Апокриф
Шрифт:
«К счастью, — продолжал обмысливать ситуацию Тиоракис, — ничем из этого мне заниматься не придется. А нужно мне подумать о том, как выскочить из этой истории живым».
С чисто технической точки зрения все складывалось очень удачно. Совещания с руководителями фронта проходили в относительно небольшой подземной комнате.
Вообще, отдельные комнаты здесь создавались очень просто: либо тупиковый ход отделялся плотной войлочной занавесью на примитивной деревянной раме, и тогда возникала изолированная камера; либо подземный коридор просто перегораживался двумя последовательно расположенными такими же завесами, вследствие чего образовывалось
Штабная комната располагалась в одном из тупиков и была отделена аж тройной войлочной занавесью, обеспечивавшей отцов-командиров тишиной и уверенностью, что обсуждаемые ими секреты не будут услышаны снаружи.

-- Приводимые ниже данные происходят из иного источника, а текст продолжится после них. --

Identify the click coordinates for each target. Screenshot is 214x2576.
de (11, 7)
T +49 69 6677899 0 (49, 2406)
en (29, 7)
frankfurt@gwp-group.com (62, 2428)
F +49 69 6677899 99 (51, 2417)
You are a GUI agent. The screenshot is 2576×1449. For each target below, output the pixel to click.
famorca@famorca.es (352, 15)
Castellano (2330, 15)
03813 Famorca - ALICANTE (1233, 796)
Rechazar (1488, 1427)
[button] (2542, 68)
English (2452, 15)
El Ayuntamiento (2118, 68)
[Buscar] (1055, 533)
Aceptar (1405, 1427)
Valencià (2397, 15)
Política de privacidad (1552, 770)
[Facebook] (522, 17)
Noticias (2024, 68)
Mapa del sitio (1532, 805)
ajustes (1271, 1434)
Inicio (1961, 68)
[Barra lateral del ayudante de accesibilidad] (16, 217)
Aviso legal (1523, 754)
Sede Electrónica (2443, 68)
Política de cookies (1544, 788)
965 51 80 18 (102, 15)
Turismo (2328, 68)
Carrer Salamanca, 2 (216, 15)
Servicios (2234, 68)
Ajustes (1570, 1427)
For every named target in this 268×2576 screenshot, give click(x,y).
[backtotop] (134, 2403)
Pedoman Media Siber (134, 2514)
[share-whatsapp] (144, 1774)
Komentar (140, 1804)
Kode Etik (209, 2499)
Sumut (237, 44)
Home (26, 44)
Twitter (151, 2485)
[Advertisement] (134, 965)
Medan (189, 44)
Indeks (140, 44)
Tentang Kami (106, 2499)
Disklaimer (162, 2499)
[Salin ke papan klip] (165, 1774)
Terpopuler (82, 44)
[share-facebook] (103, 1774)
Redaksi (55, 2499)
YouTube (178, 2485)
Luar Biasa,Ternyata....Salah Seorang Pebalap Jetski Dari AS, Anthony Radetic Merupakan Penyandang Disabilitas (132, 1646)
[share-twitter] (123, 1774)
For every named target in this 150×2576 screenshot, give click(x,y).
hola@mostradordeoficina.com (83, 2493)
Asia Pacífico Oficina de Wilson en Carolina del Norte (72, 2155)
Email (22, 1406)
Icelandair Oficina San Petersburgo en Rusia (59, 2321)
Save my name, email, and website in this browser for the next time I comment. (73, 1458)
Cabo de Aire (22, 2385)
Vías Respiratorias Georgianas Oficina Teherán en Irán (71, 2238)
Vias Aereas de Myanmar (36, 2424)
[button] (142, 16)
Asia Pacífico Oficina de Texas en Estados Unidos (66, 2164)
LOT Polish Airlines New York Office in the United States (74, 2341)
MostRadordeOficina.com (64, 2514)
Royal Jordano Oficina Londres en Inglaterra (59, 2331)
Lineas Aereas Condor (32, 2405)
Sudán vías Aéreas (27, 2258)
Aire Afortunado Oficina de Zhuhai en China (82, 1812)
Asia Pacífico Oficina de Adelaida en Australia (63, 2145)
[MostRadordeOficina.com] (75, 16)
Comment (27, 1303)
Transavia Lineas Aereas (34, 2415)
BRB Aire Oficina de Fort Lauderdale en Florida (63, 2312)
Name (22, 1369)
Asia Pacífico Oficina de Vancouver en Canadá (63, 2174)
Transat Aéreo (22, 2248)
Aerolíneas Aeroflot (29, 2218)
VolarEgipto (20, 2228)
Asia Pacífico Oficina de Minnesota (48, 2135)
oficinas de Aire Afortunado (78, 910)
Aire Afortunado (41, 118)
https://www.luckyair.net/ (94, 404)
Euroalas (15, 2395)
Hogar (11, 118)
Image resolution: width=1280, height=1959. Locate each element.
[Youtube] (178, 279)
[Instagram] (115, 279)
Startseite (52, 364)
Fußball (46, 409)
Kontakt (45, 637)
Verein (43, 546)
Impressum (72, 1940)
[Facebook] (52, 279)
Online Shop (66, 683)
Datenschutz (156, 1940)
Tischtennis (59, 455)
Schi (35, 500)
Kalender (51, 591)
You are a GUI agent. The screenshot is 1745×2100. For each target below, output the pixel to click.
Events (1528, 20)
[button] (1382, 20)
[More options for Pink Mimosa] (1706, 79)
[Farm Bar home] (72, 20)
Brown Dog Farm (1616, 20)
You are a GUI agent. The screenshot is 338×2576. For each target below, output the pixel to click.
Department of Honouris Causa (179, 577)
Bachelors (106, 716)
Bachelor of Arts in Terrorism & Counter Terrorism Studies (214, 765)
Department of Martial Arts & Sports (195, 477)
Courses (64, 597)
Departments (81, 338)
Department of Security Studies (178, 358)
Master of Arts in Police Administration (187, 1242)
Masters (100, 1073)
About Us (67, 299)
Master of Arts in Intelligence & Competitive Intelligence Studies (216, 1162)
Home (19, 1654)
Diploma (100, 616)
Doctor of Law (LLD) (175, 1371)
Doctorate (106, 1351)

Перед входом в штаб, разумеется, имелся пост охраны, но он был отнесен метров на двадцать от войлочной перегородки и находился вне зоны прямой видимости, за некрутым поворотом подземного коридора, у самого его пересечения с большим поперечным ходом.
Здесь всегда дежурили два боевика, имевшие связь по полевому телефону, как со штабной комнатой, так и с постами у выходов из лабиринта на поверхность.
Васод, Рамах и Дадуд, задумав Большой Теракт, стремились до поры до времени удержать всю связанную с ним информацию в максимально узком круге посвященных и поэтому никого, кроме Тиоракиса, к обсуждению не привлекали. Охране были даны самые строгие инструкции никого постороннего в штабной отсек не допускать без предварительного согласования по имевшейся телефонной связи.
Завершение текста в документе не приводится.